The study therapists will be responsible for assessing the participant when an adverse event is suspected, and if confirmed, will contact the trial coordinator and the local organization to mobilize the required resources (e.g., medical assessment, referral to the emergency room, contact to a family member, etc.). The participants will have access to a centralized phone number where they can contact their therapist for help in case of emergency issues regarding treatment.
The trial coordinator will complete a report with the details of the event, including the diagnose, management, and harms to the participant.
Frequency and plans for auditing trial conduct {23}
There are two main areas where periodic audit procedures will take place: the clinical interaction among clients and therapists, and data integrity. All the therapy sessions will be audio-recorded, then ten percent of those will be randomly analysed to check intervention fidelity. Also, by the end of each session, the client will report on the therapeutic alliance using a validated tool. Both procedures are meant to control the quality of the interventions being provided. Regarding data integrity, a research assistant with training in data supervision will verify the consistency and completeness of data each month.
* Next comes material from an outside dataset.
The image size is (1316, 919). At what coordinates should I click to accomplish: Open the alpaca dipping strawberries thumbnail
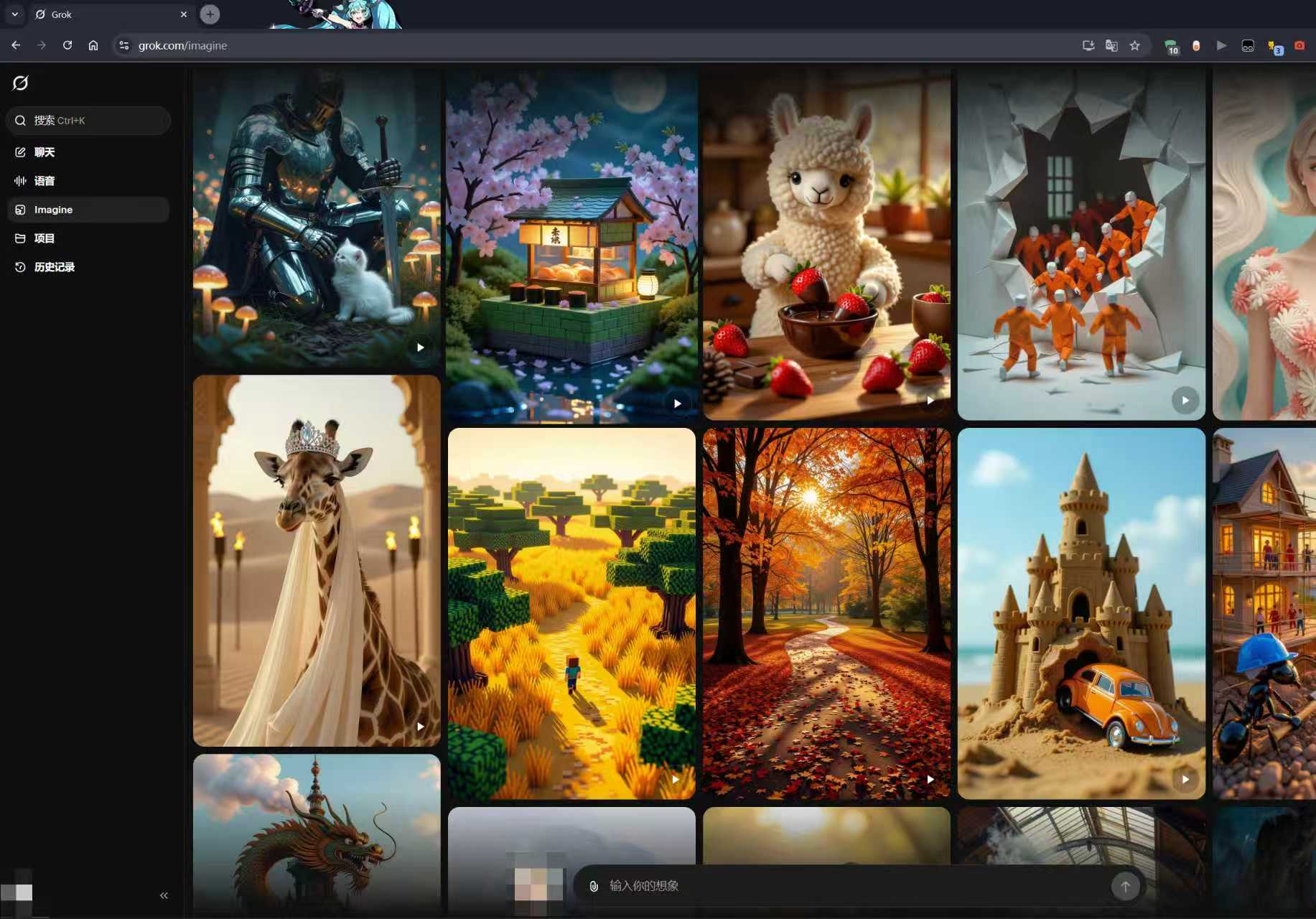(826, 244)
Plans for communicating important protocol amendments to relevant parties (e.g. trial participants, ethical committees) {25}
Any significant change to the protocol will require a formal amendment presentation to the ethics committee of the Pontificia Universidad Católica de Chile. Such amendments include, among others, changes to the primary outcome, sample size calculations, eligibility criteria, methods for blinding and allocation concealment, and statistical analysis.
Dissemination plans {31a}
This trial originated from the collaborative work between our research team and the National Agency for Alcohol and Drugs (SENDA, its Spanish acronym). Additionally, the local primary care health services are providing critical support to the study. This proximity between our research team and the stakeholders should make dissemination easy, especially for the local context. In this regard, we will hold regular meetings with local stakeholders throughout the study, and at least one meeting with SENDA to share the results at the end of the study.
Furthermore, as the results may be of interest to other PC services that address alcohol use disorders, we will publish the results in an international journal. The goal is to have the main manuscript submitted within one year from trial closure.